● WHAT YOU ARE ASKED TO DO:
Copy the data below, putting "Where do I click to" wherever "Where should I click to" appears and leaving everything else the same.

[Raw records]

## Begin

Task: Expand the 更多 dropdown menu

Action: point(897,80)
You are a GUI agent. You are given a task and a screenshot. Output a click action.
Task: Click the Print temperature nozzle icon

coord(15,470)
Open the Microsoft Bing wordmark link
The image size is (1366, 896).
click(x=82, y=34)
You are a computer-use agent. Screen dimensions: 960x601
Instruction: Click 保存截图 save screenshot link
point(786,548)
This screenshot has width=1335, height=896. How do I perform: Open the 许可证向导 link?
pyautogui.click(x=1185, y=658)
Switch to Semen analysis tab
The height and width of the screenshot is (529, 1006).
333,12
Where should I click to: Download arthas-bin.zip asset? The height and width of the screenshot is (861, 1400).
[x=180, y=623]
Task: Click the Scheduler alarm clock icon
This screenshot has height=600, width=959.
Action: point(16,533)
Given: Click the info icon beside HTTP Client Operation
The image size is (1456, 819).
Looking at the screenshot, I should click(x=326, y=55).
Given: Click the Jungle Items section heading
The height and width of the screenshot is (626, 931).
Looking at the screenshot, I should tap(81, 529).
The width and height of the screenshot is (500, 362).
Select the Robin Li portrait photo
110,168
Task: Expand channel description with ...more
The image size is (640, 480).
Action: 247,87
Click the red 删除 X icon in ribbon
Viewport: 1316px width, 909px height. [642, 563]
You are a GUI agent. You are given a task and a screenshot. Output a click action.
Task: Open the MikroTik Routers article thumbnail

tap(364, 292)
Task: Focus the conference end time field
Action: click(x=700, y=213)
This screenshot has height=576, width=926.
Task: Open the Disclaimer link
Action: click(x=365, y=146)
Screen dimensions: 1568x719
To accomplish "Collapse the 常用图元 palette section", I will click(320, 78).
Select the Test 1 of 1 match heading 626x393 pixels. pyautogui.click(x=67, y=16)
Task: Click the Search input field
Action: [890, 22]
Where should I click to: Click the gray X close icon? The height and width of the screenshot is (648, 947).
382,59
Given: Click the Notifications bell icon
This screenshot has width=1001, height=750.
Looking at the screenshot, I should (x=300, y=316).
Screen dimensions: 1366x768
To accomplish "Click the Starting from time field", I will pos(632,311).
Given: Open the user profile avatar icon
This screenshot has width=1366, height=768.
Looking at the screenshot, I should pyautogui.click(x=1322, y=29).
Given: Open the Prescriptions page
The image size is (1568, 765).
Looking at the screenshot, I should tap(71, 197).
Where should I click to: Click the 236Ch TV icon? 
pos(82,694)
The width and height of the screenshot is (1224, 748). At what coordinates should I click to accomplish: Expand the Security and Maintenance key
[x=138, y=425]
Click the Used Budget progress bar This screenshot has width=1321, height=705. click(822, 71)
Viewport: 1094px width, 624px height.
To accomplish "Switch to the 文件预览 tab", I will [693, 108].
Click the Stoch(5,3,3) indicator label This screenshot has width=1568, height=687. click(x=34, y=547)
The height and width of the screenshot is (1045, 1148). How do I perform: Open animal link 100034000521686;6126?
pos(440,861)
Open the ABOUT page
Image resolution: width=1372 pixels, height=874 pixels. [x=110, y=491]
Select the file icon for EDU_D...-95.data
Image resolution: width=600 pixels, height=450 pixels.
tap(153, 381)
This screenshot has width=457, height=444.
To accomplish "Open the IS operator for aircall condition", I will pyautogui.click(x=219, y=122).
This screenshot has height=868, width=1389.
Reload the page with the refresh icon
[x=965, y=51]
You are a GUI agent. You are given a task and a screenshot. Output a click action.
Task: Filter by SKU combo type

## End

● COMPLETE OUTPUT:
Task: Expand the 更多 dropdown menu

Action: point(897,80)
You are a GUI agent. You are given a task and a screenshot. Output a click action.
Task: Click the Print temperature nozzle icon

coord(15,470)
Open the Microsoft Bing wordmark link
The image size is (1366, 896).
click(x=82, y=34)
You are a computer-use agent. Screen dimensions: 960x601
Instruction: Click 保存截图 save screenshot link
point(786,548)
This screenshot has width=1335, height=896. How do I perform: Open the 许可证向导 link?
pyautogui.click(x=1185, y=658)
Switch to Semen analysis tab
The height and width of the screenshot is (529, 1006).
333,12
Where do I click to: Download arthas-bin.zip asset? The height and width of the screenshot is (861, 1400).
[x=180, y=623]
Task: Click the Scheduler alarm clock icon
This screenshot has height=600, width=959.
Action: point(16,533)
Given: Click the info icon beside HTTP Client Operation
The image size is (1456, 819).
Looking at the screenshot, I should click(x=326, y=55).
Given: Click the Jungle Items section heading
The height and width of the screenshot is (626, 931).
Looking at the screenshot, I should tap(81, 529).
The width and height of the screenshot is (500, 362).
Select the Robin Li portrait photo
110,168
Task: Expand channel description with ...more
The image size is (640, 480).
Action: 247,87
Click the red 删除 X icon in ribbon
Viewport: 1316px width, 909px height. [642, 563]
You are a GUI agent. You are given a task and a screenshot. Output a click action.
Task: Open the MikroTik Routers article thumbnail

tap(364, 292)
Task: Focus the conference end time field
Action: click(x=700, y=213)
This screenshot has height=576, width=926.
Task: Open the Disclaimer link
Action: click(x=365, y=146)
Screen dimensions: 1568x719
To accomplish "Collapse the 常用图元 palette section", I will click(320, 78).
Select the Test 1 of 1 match heading 626x393 pixels. pyautogui.click(x=67, y=16)
Task: Click the Search input field
Action: [890, 22]
Where do I click to: Click the gray X close icon? The height and width of the screenshot is (648, 947).
382,59
Given: Click the Notifications bell icon
This screenshot has width=1001, height=750.
Looking at the screenshot, I should (x=300, y=316).
Screen dimensions: 1366x768
To accomplish "Click the Starting from time field", I will pos(632,311).
Given: Open the user profile avatar icon
This screenshot has width=1366, height=768.
Looking at the screenshot, I should pyautogui.click(x=1322, y=29).
Given: Open the Prescriptions page
The image size is (1568, 765).
Looking at the screenshot, I should tap(71, 197).
Where do I click to: Click the 236Ch TV icon? 
pos(82,694)
The width and height of the screenshot is (1224, 748). At what coordinates should I click to accomplish: Expand the Security and Maintenance key
[x=138, y=425]
Click the Used Budget progress bar This screenshot has width=1321, height=705. click(822, 71)
Viewport: 1094px width, 624px height.
To accomplish "Switch to the 文件预览 tab", I will [693, 108].
Click the Stoch(5,3,3) indicator label This screenshot has width=1568, height=687. click(x=34, y=547)
The height and width of the screenshot is (1045, 1148). How do I perform: Open animal link 100034000521686;6126?
pos(440,861)
Open the ABOUT page
Image resolution: width=1372 pixels, height=874 pixels. [x=110, y=491]
Select the file icon for EDU_D...-95.data
Image resolution: width=600 pixels, height=450 pixels.
tap(153, 381)
This screenshot has width=457, height=444.
To accomplish "Open the IS operator for aircall condition", I will pyautogui.click(x=219, y=122).
This screenshot has height=868, width=1389.
Reload the page with the refresh icon
[x=965, y=51]
You are a GUI agent. You are given a task and a screenshot. Output a click action.
Task: Filter by SKU combo type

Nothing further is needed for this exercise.